Am letzten Mittwoch konnte in den Zeitungen nachgelesen werden, dass wir in Deutschland irgendwie reich sein müssen – schließlich seien unser aller Geldvermögen erneut angewachsen: Die Bundesbank verkündete die gespenstische Zahl von knapp fünf Billionen Euro, die in deutschen Privathaushalten in Form von Geld, Wertpapieren und Versicherungsansprüchen schlummerten. Für die Bundesbank ist das nur eine Zahl, die sie jährlich veröffentlichen muss. Doch für die Öffentlichkeit soll diese Zahl in der Presse untermauern, wie gut es ‚uns‘ doch geht, dass wir keinen Grund zu jammern hätten, dass es sich unter den gegenwärtigen Gesellschafts- und Wirtschaftsverhältnissen beinah „zu gut“ leben würde. Doch was bedeuten diese ominösen fünf Billionen Euro eigentlich?

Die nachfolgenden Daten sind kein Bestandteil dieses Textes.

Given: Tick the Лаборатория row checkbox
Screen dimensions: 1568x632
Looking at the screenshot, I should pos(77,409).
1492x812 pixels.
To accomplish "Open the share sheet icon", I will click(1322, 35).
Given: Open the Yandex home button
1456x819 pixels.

Wenn wir diesen Betrag durch die mutmaßliche Bevölkerungszahl in der Bundesrepublik teilen, ergibt sich, dass Jede und Jeder in Deutschland durchschnittlich etwas über 60.000 Euro an Geldwerten sein Eigen nennen kann, zum Beispiel jeweils gute 20.000 Euro auf dem Konto, in Aktien und über die Lebensversicherung. Aber was haben diese Werte mit den wirklichen Lebensverhältnissen in Deutschland zu tun? Ist es wirklich die Breite der Bevölkerung, die es sich leisten kann, mal eben eine Eigentumswohnung einfach „beiseite“ zu legen? Unter meinen Bekannten und auch in der engsten Familie fällt mir niemand ein, der über solche Beträge verfügen würde, im Gegenteil. Und auch ich selbst (wenn auch noch Student) spiele mit meiner Sammlung von zwei Dutzend Silbermünzen und einem Anteil bei der Wohngenossenschaft in einer anderen Klasse ‒ „außer Konkurrenz“

Was die Bundesbank nicht sagen muss, hat die Presse, die komplexe Sachverhalte für die Leserschaft verständlich und zugänglich machen soll, einfach eiskalt verschwiegen – nämlich, wem dieses viele Geld eigentlich gehört: Es ist nicht die Mehrheit der Leserschaft dieses Blogs, sondern vielmehr eine dünne Schicht von wirtschaftlich Bemächtigten, die in den gegenwärtigen Verhältnissen Kontakte, Erbe oder Glück gehabt haben. Zur Wahrheit gehört, dass in Deutschland fast zwei Drittel der Vermögen in den Händen des reichsten Zehntels liegt, während gut die Hälfte der Bundesbürger so gut wie überhaupt nichts und das ärmste Zehntel sogar noch weniger als nichts besitzt. Es ist die gleiche Wahrheit, die die Bundesregierung in ihrem letzten Armutsbericht auf den letzten Seiten versteckt hat ‒ denn diese Wahrheit ist vielmehr ein Armutsbericht für die Menschen, die diese Zustände durch mörderische Politik unterstützen oder sie zumindest nicht aktiv bekämpfen.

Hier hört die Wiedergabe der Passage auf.